## What you will do
Counting only lines that contain the string "divorce", how many are there in the data? Say the number alone.

Stored items
──────────
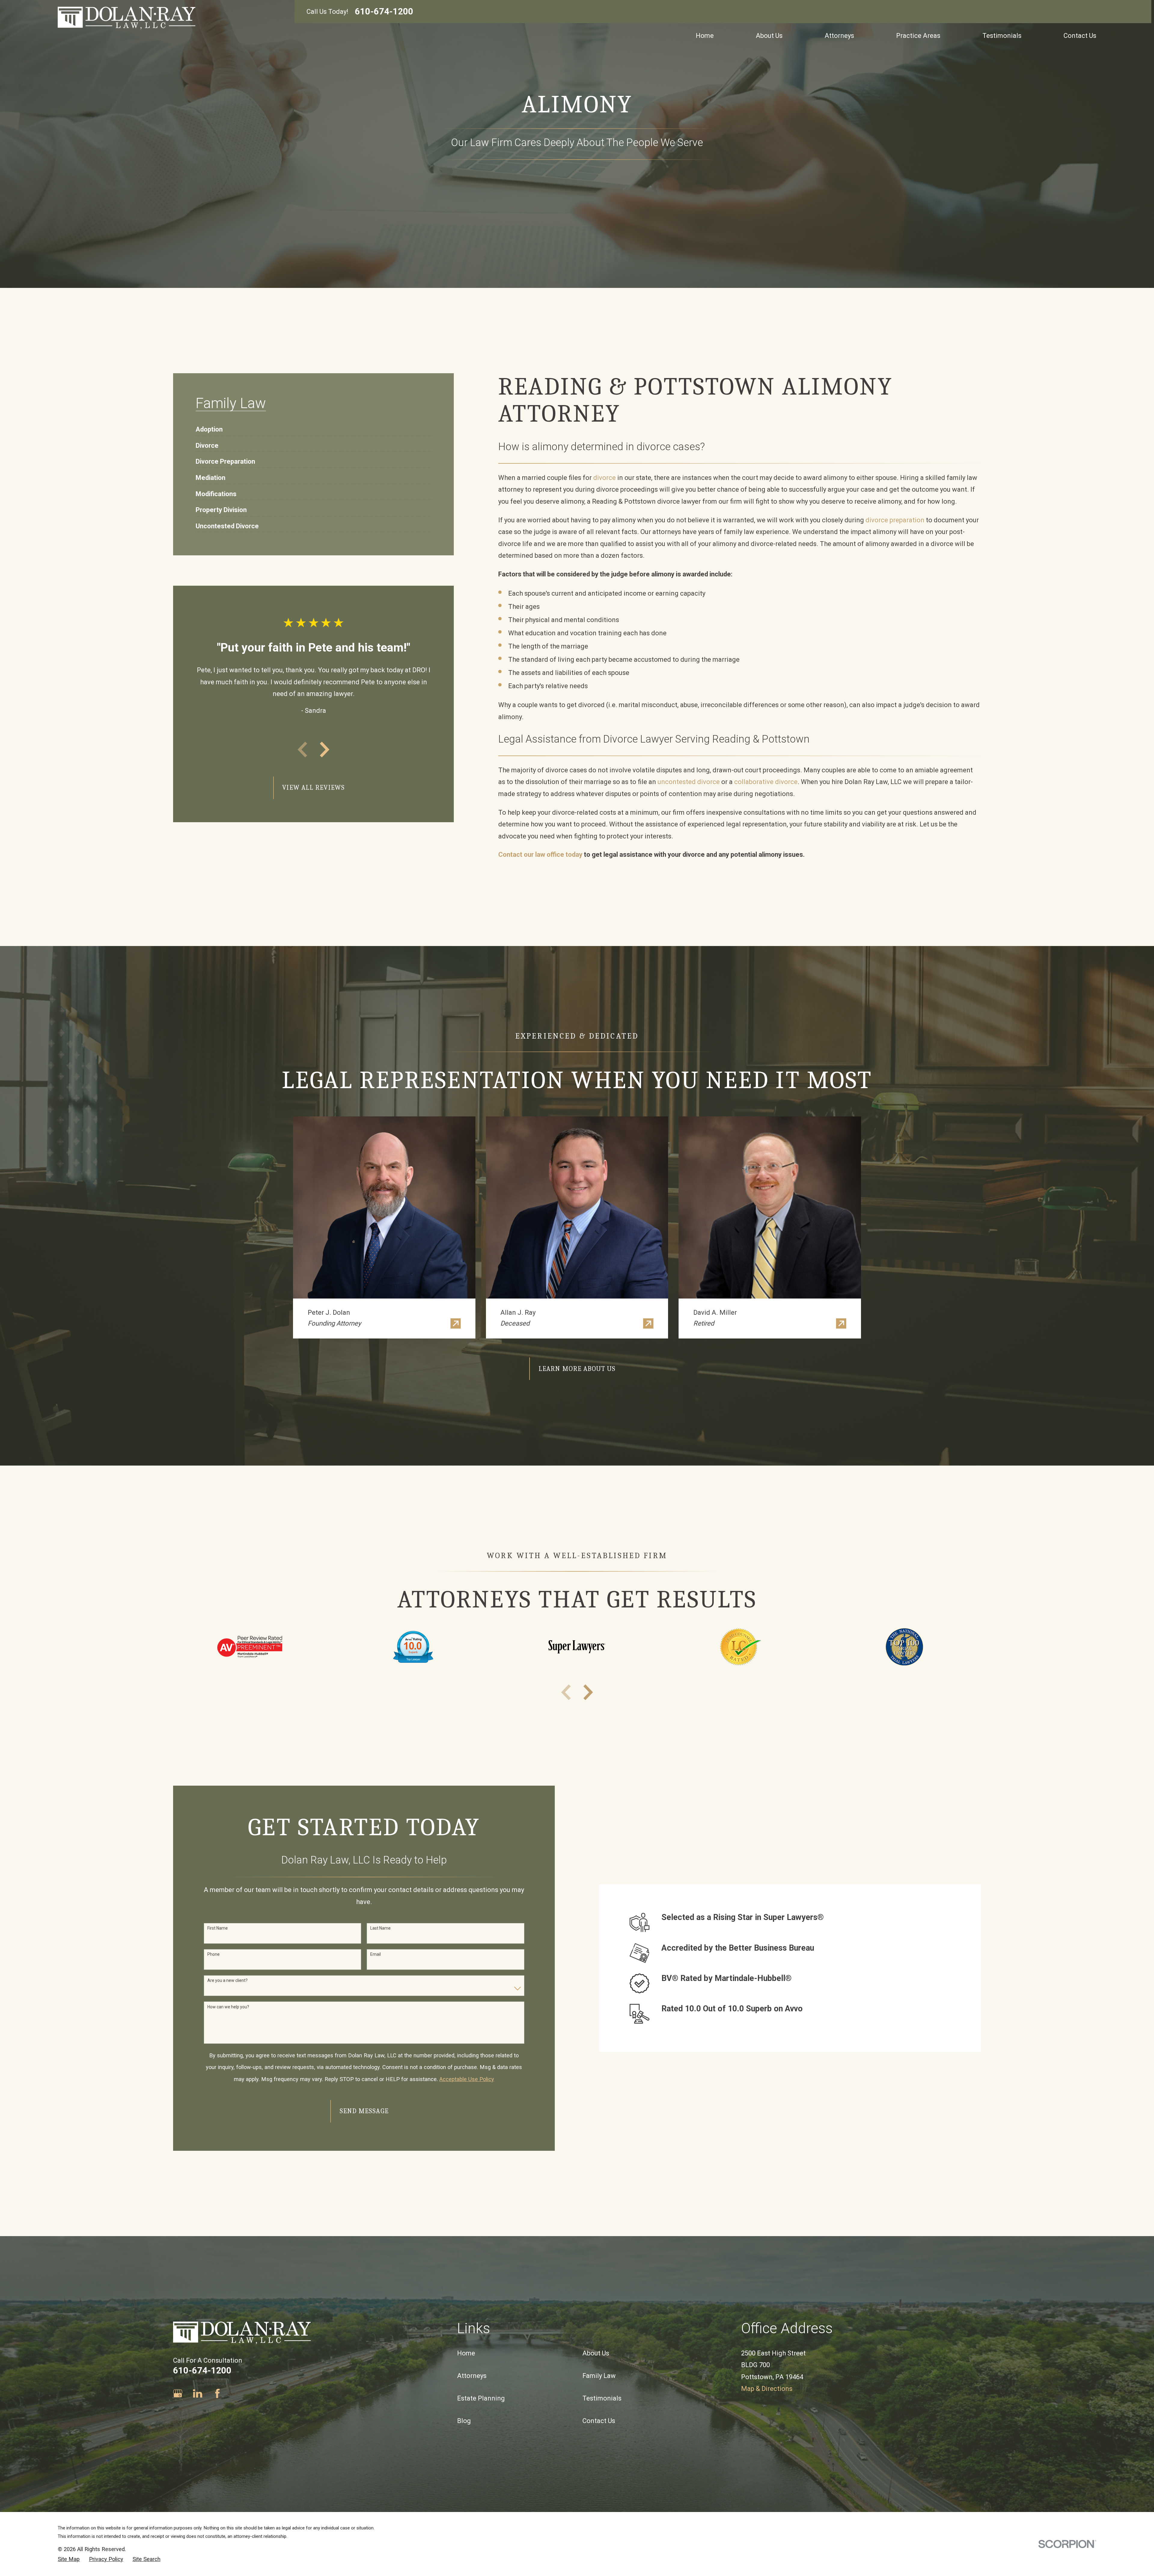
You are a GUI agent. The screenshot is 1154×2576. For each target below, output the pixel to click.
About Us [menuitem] (769, 35)
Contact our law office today (540, 854)
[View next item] (324, 749)
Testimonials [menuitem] (1001, 35)
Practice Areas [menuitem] (918, 35)
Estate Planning (481, 2398)
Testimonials (601, 2398)
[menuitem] (209, 426)
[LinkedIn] (197, 2393)
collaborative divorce (766, 782)
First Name (217, 1928)
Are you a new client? (227, 1980)
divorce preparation (895, 520)
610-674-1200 (384, 11)
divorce (604, 477)
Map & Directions (766, 2388)
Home (466, 2353)
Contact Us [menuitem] (1080, 35)
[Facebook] (217, 2393)
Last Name (380, 1928)
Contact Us (598, 2421)
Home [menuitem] (705, 35)
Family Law (599, 2375)
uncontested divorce (689, 782)
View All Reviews (313, 788)
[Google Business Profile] (177, 2393)
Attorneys (472, 2375)
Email (375, 1954)
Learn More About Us (577, 1369)
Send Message (364, 2111)
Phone (213, 1954)
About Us (595, 2353)
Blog (464, 2421)
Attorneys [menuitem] (839, 35)
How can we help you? (228, 2006)
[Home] (126, 18)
──────────
## Output
4